Which is why it’s a fine time to nod heads to what’s past.
We’re a nation up in arms and we’re not immune in our “Boulder Bubble.” With protests shutting down Highway 36 this week in the wake of the Eric Garner decision and on the heels of Ferguson, we’re reminded that we can do better. We have a beautiful community and we do a better than average bear job of taking care of one another. But what about beyond? Could we do better there?
We’ve noticed that news about hiking and the outdoors gets more play on Your Boulder’s Facebook page than stories that Boulder’s caught the eye of BBC for our housing affordability crisis or even candidate and legislation profiles for an upcoming election.
Are we voting not just for our community, but for the future of the country of which we’re but a small (but thriving) part?

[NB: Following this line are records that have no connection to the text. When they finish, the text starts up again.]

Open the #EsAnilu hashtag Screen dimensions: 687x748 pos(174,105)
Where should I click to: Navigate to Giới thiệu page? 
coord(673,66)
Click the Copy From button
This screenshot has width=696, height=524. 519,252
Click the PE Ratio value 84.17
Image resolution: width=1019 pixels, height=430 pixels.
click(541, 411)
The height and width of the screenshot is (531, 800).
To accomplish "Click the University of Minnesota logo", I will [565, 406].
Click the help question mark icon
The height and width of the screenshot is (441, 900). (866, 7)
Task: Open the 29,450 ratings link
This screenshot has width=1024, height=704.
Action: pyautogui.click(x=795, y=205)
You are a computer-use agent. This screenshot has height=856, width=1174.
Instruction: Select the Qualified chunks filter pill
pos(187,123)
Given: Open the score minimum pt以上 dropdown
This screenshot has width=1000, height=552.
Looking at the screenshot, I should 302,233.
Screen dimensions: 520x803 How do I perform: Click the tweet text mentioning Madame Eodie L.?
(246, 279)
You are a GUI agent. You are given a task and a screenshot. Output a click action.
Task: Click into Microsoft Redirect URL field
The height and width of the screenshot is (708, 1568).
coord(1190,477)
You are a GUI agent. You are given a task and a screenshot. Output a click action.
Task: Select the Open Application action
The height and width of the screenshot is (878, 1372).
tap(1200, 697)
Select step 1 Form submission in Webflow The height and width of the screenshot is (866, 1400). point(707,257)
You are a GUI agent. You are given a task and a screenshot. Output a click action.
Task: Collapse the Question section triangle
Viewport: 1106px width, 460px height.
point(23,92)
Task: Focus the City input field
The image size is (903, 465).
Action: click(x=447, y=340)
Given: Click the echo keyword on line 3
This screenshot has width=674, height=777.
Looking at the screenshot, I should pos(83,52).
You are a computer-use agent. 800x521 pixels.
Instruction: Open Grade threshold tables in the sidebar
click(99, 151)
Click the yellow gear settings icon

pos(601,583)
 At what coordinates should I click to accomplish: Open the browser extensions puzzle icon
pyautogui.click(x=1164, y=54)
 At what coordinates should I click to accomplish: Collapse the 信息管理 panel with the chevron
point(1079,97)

If we don’t ask questions like this each year, where will Boulder be in 10 years (or 50) as a city? Our state bird is the orange cone as of late and it won’t do us any good to keep building infrastructure if the community as a whole doesn’t seek better. And I think we’re generally interested in better. But opening eyes wider — I’ve just never seen that it’s a bad idea.
We do well here. But can we do better? Could we trade less complaints about finding parking at Whole Foods and more tales of holiday meals donated to those in our community struggling? Maybe we could have one less conversation about gluten-free and one more conversation about the future of our schools. And just maybe we’re already doing that, aligning what we need with what our community needs.
But there’s always room to ask if we can do better.
And as we’ve had a year filled with rebuilding from the floods, celebrating neighbors coming together to bring our community together, and a hella year for tech and startups as we stay on the map for developing the future —
I’m pretty damn excited to see what “better” looks like.
Happy holidays, Boulder. May the season bring you and yours all you dream of and most importantly, all you need.